I really don't know but I still feel like working at Popeyes, but I think like it's not going to happen because I will take O-level next year, will I? I remember in the past I plan to take O-level because schizophrenia keeps happening over and over again.
Just now at jobclub I charge my phone awhile but it's like no use, after charging it's still 20% battery left, haha. The jobclub is like easy and I enjoy earning money this way, I remember at first start of difficulty is to work like earning $50/mth then I got a $144/mth, I know I feel like a handicap that can't work, when I remember Hisyammuddin I think I actually can do it too, he's my only energy of keeping up to take my medicine because will work a stable job.
Life's really hard I spend on cigs., then I think it's my only way in life is to keep earning money because my parents won't give me money, I wonder why it's like that the strictness is the same even if I'm schizophrenic, they don't give me a chance to feel an easy life at all, I'm just sad about it.
This will feel like a long way to go, because June is the memory of being warded multiple times that keeps being gone, that I even forgot I have schizophrenia during N.S, I hope my memories really comes back in June, it's really a difficult life journey with schizophrenia then lovesickness, then feeling not capable of doing many things, I really stress how if I can't take O-level next year, my dream of becoming someone successful in the end won't happen? I really want a stable job and I don't know what jobs I would do, doctors really didn't tell me too which is sad I have to think on my own.

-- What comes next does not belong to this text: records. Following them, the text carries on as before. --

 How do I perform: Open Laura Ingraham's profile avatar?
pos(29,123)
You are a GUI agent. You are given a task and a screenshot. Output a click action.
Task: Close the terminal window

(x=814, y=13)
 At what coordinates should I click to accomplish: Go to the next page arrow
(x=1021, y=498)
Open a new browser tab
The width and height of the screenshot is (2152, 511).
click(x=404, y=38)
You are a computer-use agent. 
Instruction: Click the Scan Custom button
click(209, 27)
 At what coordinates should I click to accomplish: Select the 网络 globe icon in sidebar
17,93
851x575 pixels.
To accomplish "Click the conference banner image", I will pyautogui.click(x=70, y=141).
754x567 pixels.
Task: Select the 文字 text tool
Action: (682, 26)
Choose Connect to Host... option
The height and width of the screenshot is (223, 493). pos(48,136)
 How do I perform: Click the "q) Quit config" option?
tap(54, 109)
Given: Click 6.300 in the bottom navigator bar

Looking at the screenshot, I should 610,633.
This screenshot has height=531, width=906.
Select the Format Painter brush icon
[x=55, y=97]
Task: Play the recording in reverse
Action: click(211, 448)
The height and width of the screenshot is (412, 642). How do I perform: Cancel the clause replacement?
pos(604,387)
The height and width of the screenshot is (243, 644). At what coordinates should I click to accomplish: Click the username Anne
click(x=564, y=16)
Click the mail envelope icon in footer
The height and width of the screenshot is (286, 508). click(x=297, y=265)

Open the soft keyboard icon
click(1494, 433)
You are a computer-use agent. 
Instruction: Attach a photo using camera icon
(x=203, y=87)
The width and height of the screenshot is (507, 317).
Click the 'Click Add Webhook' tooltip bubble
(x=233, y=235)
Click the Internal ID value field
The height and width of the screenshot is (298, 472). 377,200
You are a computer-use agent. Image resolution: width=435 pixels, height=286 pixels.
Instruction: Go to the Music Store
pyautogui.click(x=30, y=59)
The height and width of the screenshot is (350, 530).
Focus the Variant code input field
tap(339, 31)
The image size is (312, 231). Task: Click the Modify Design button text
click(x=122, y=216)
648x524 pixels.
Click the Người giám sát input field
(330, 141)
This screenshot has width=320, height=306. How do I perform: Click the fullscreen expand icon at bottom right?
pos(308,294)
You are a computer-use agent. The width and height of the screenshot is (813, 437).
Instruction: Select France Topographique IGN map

I just feel like applying jobs that appears at HaloSGJobs but I remember my strength is still to only work what jobclub gives me, then I have to be slow and become stronger. I'm so unlucky I loss so many years of couple-life, because of schizophrenia and none of my ex check on me which is sad too, I really have to live my life alone, it's weird but I think its like they don't actually care about me at all. They are happily earning big money then I'm left like a broken man.